Cani legati alle catene e richiusi al buio senza acqua né cibo: uomo denunciato per maltrattamenti
Attirati dai guaiti degli animali, i carabinieri hanno deciso di ispezionare un caseggiato in val di Pejo

PEJO. Lo scorso fine settimana i carabinieri si sono portati in un rustico in val di Pejo, dove un uomo teneva dei cani in condizioni ritenute non a norma. Attirati dai guaiti degli animali, i militari hanno deciso di controllare la zona, ispezionando il caseggiato.
Dopo poco, i militari hanno trovato un cane era legato ad una catena senza possibilità di riparo, né tantomeno cibo o acqua a disposizione, facendo ipotizzare una situazione di maltrattamenti. Proseguita l'ispezione, i carabinieri hanno trovato un secondo cane, anche questo 'trattenuto' in condizioni molto simili al primo.
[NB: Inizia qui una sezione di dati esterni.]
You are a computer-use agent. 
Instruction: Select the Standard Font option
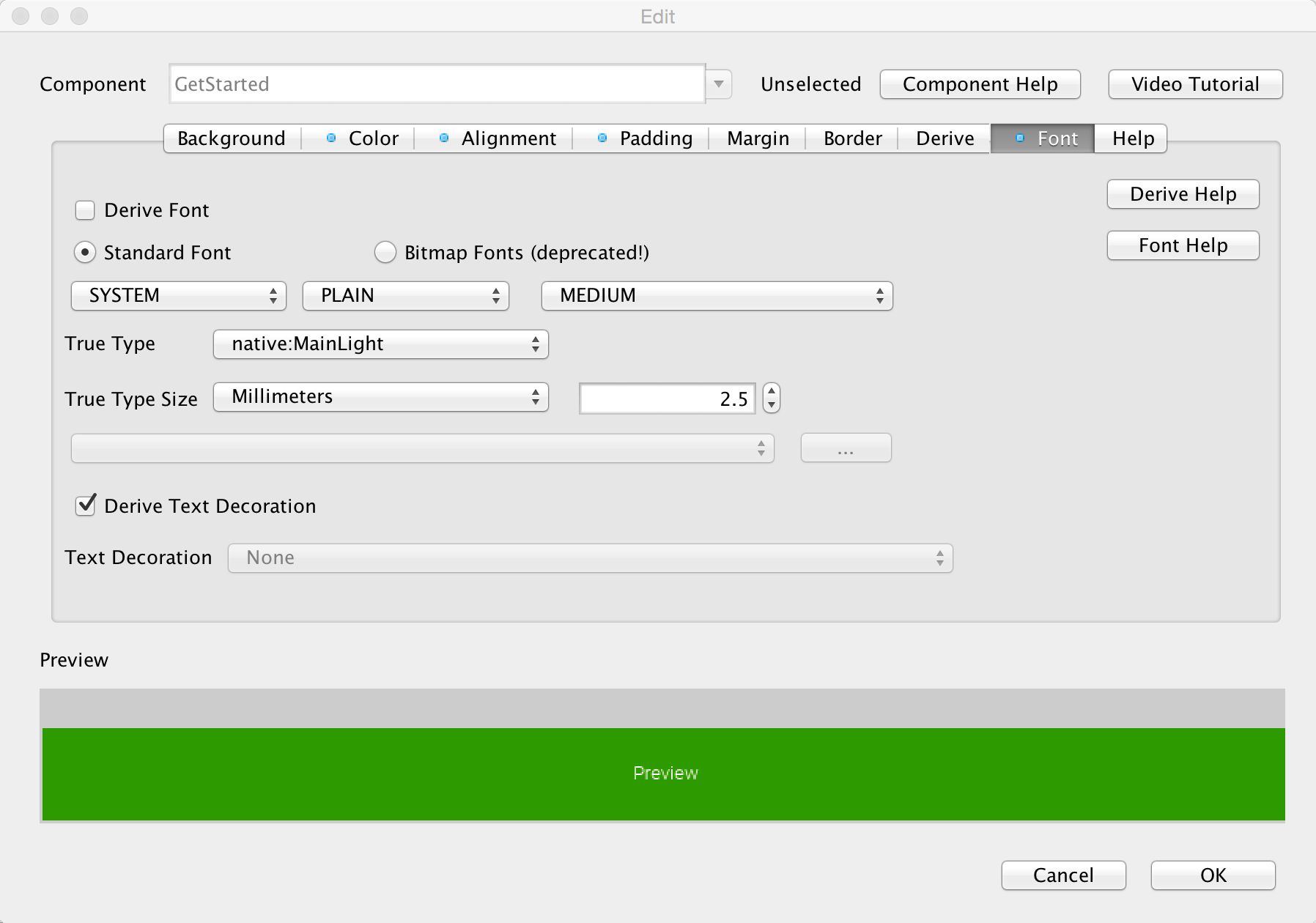point(86,253)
Rintracciato il proprietario, i militari hanno provveduto a fare dei controlli più approfonditi con il veterinario di turno dell'Apss di Trento. Con sorpresa, i carabinieri hanno trovato altri due cani, tutti di razza meticcia, questa volta tenuti separati dagli altri e al buio all’interno del rustico.
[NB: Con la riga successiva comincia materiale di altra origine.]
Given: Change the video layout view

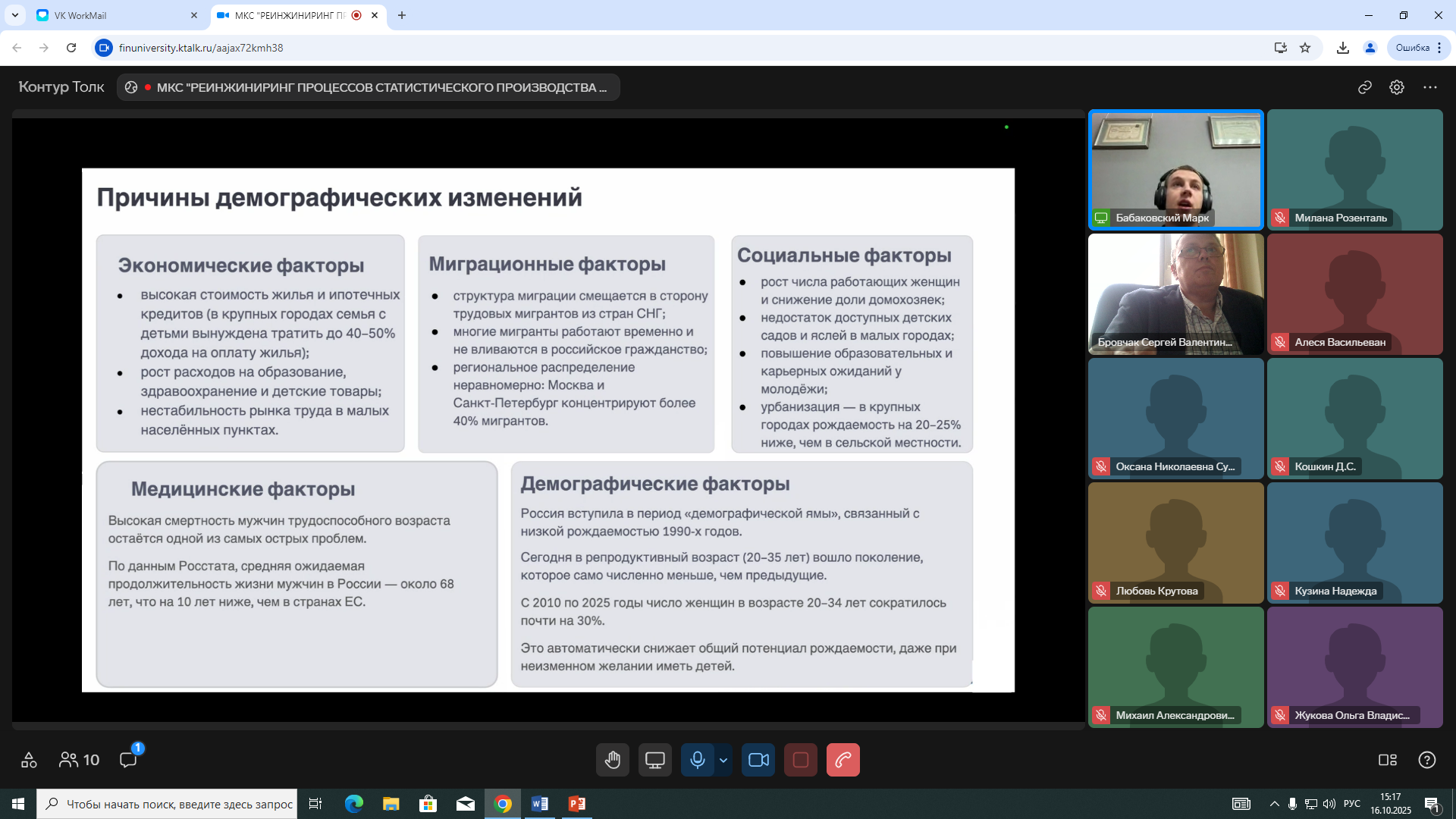Looking at the screenshot, I should 1387,760.
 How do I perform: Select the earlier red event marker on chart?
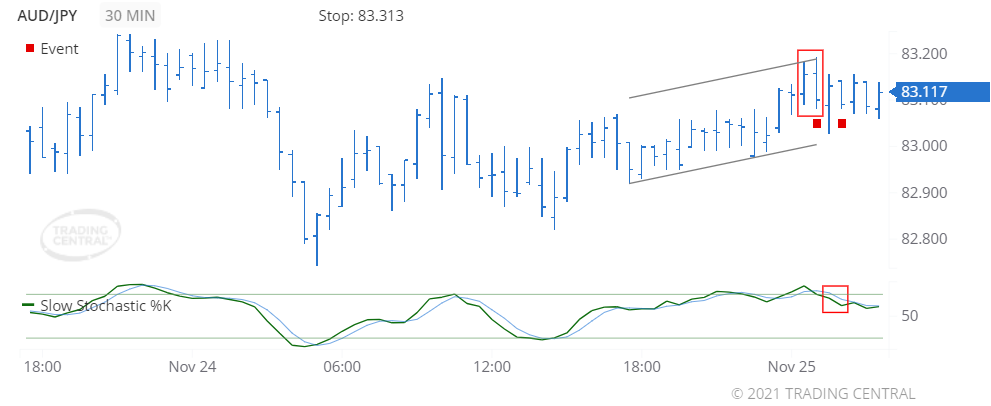coord(817,124)

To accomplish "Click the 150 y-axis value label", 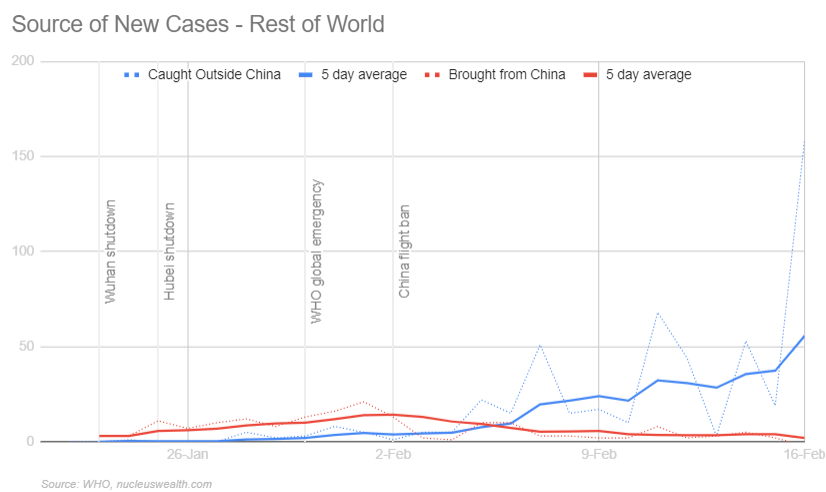I will click(22, 157).
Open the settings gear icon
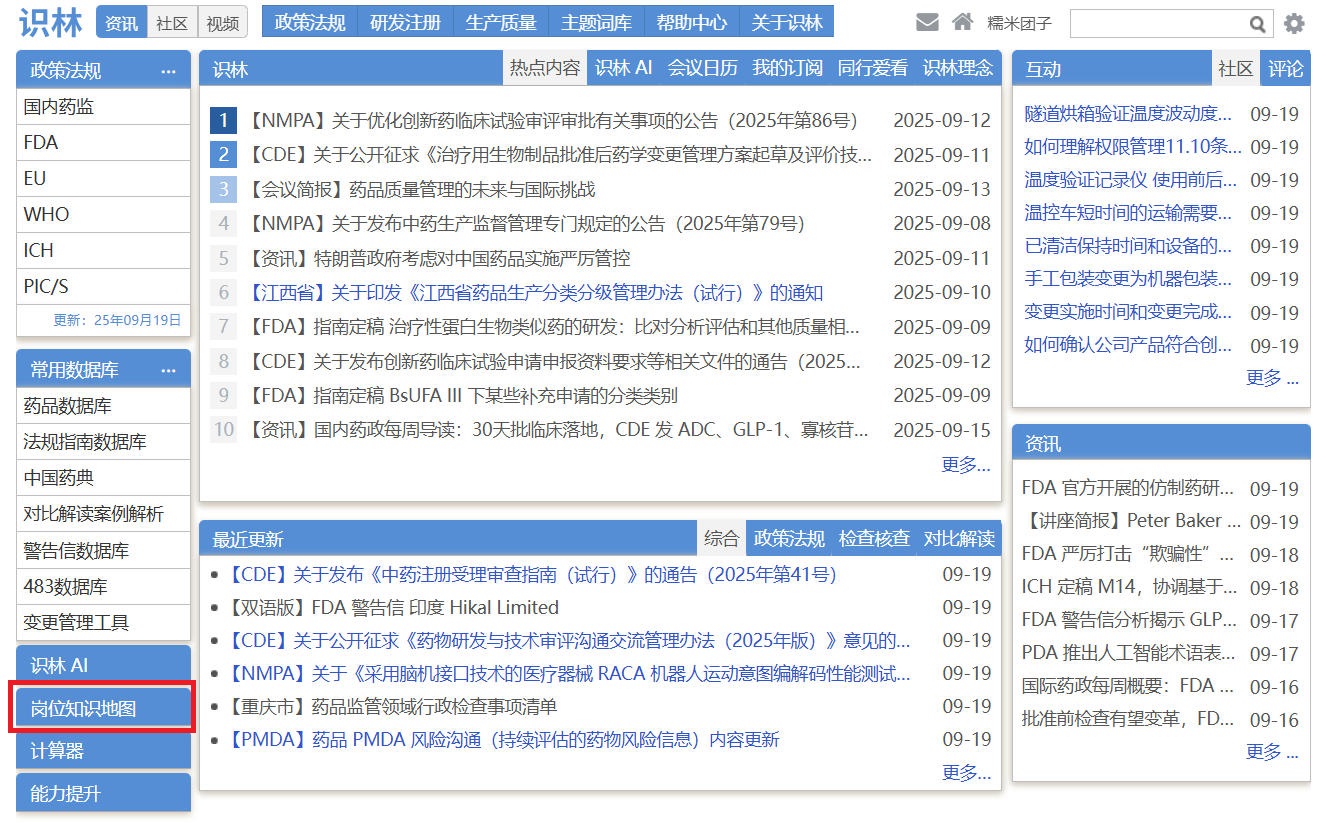Screen dimensions: 1332x828 pyautogui.click(x=1294, y=24)
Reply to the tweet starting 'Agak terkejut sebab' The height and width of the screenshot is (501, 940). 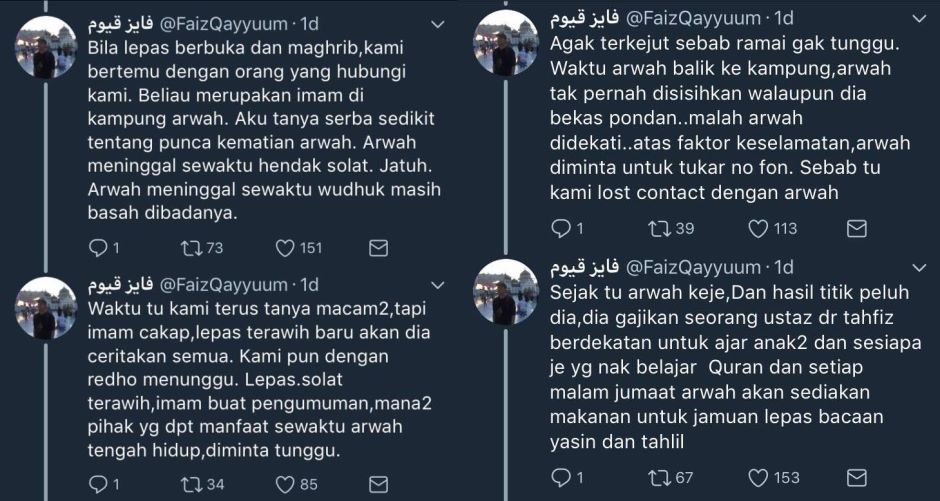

Dopo aver provveduto a rifocillare gli animali, con acqua e cibo, i cani sono stati liberati dalle catene (mentre quelli trattenuti al chiuso sono stati portati alla luce del sole ndr). Seguiranno in futuro nuovi controlli.
Per ora, il proprietario è scattata anche la sanzione amministrativa prevista per la mancata iscrizione all’anagrafe canina di uno dei quattro meticci, trovato privo del previsto microchip. Presto, sarà un giudice a stabilire una sentenza per l'uomo.